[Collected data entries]
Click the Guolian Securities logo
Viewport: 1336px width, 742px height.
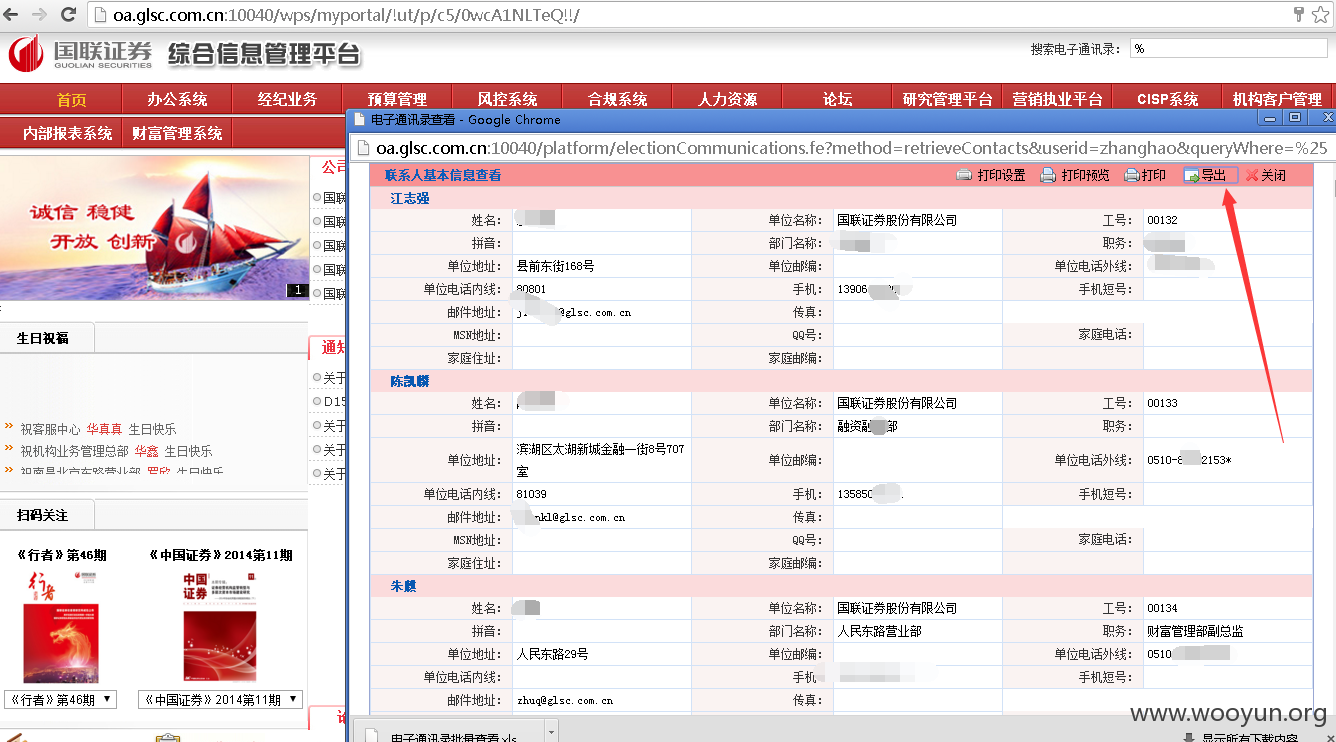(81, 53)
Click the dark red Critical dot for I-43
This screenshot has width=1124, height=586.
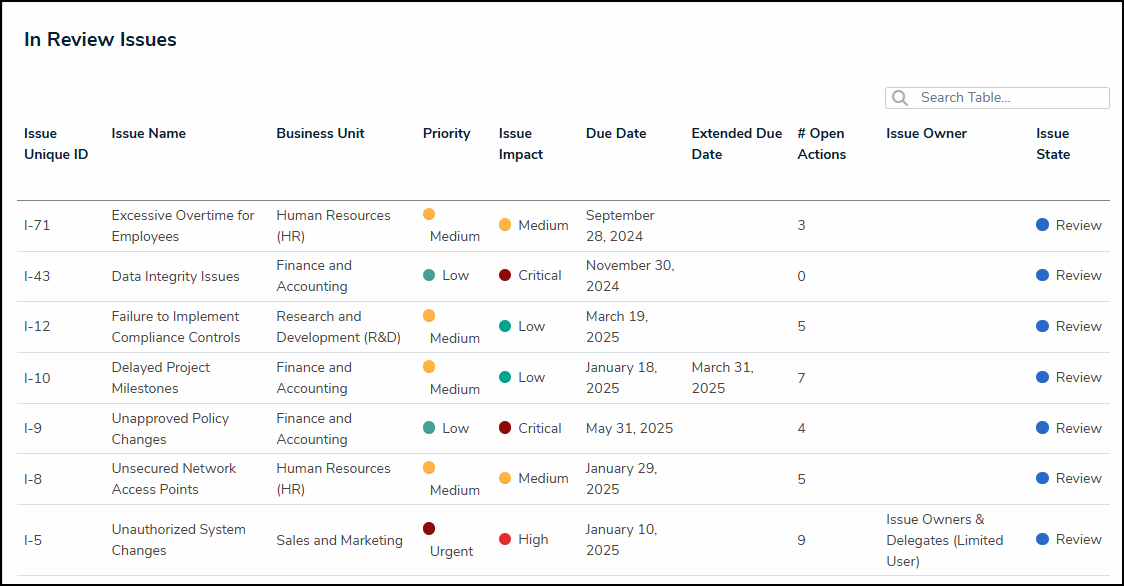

## Exercise prompt:
Copy out the preceding entries without a single change, leaving out the pictures.

## Your solution:
Click the Guolian Securities logo
Viewport: 1336px width, 742px height.
(81, 53)
Click the dark red Critical dot for I-43
This screenshot has width=1124, height=586.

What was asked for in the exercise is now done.